Thursday, April 15, 2010

Embarrassing Admission #14: The Tesh Offensive



I just may have listened to the John Tesh Radio Show once or twice...on purpose. His “Intelligence For Your Life” segments on easy listening radio here in the Champlain Valley have oft caught my attention. I’ve even stayed in the car listening to extra Lionel Richey songs just to avail myself of his sage advice. He just reels me in with his Teshy teasers. “What’s the one thing researchers say you should never do in the workplace?” he asks. “Stay tuned to make sure this common medical mistake doesn’t happen to you.” “We have some tips on minimizing your pet’s end-of-life suffering, coming right up,” he promises. Too often, though, he leaves me wanting. He never really seems to get around to actually doing these segments. Just teaser after teaser. I try to wait, but you can only sit in the Shaw’s parking lot for so long listening to Billy Joel. Why must you torture me so, John Tesh!! Don’t let the piercing blue eyes fool you, folks. This man is nothing but a playa.

P.S.
Upon Googleing his name today, I find a story hot off the presses that he and Oprah Winfrey lived together in Nashville in 1974 and were romantically involved. According to Kitty Kelly, author of a new Oprah biography, Tesh broke it off with her because he could no longer take the pressures of being in an interracial relationship. Not too intelligent, if you ask me!

Wednesday, April 14, 2010

Performing for Change can be a Real Dragnet

Every day at 4pm I wait outside the Bruegger’s corporate office for Matea to get off work. As I crossed over Church Street yesterday, I saw a young girl (well, maybe late teens) with an acoustic guitar and thick-rimmed glasses busking for change in front of the pink Bank Street wall of Monelle. The day before I had watched a local homeless man pace back and forth talking to himself, puffing incessantly on a cigar. So, to see this nice, Loeb-esque young woman on the corner next to an open 15-minute parking spot was, to me, a stroke of good luck.

So I pulled in and rolled down both passenger side windows in anticipation of her singing “Kiss Me,” which I just knew would be next on her playlist. But no sooner had I switched off the ignition than the music abruptly stopped. I looked back to see a uniformed officer standing very close to her and flipping through some sort of ticket or note book. She was clutching the guitar close to her body in an almost defensive stance. I mostly could not hear what was being said between them, but I saw Sergeant Joe Friday gesture towards Church Street (she was, technically, firmly positioned on Bank Street, not Church) and then say more loudly, “You put that away and follow me to my squad car.” He said it just like that.

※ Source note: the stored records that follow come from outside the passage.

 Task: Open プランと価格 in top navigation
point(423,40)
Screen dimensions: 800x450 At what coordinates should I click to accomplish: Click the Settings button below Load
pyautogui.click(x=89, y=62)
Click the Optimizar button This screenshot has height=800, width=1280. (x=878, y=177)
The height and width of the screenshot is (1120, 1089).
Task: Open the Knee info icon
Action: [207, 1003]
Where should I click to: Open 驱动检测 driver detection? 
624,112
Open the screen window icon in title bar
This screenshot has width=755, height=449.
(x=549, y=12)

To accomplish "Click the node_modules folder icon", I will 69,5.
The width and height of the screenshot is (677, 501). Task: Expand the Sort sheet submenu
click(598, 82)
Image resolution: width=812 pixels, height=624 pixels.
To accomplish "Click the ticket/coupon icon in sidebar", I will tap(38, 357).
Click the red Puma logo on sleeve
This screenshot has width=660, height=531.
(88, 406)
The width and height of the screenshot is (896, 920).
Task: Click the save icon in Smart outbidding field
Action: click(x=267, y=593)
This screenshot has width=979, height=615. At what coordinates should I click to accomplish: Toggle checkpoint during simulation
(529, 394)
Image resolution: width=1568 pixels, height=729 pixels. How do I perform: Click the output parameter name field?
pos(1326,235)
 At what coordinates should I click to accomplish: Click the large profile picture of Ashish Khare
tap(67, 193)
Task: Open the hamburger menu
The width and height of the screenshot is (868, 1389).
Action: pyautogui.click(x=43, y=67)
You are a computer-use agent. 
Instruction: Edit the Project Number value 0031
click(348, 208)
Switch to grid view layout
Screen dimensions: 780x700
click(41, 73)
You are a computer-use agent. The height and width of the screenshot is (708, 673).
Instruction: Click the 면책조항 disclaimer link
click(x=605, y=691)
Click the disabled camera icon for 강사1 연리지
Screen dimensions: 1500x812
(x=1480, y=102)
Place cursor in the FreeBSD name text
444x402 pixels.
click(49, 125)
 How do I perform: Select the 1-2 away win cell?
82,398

I saw the girl return her instrument to a soft case and...was suddenly scared to death by Barry, the hearing-impaired maintenance man from Matea’s office. He will occasionally come to my open window as I wait (he’s waiting to lock the doors at 5), and we will try to have a conversation in charades. Not knowing he was behind me, I jumped high in my seat and missed the rest of the interaction between Molly (or so said the sticker on her guitar) and Sergeant Friday. As Barry walked away, the two of them disappeared around the corner. But before they did, I called out a “boooo,” which was rather loud, but not loud enough, I knew, for any of them to hear. I supposed the cop took Molly back to his car, ran a background check, humiliated her, and then either gave her a fine or a warning for singing too close to Church Street, where one must first obtain an official Church Street Marketplace Street Entertainer License.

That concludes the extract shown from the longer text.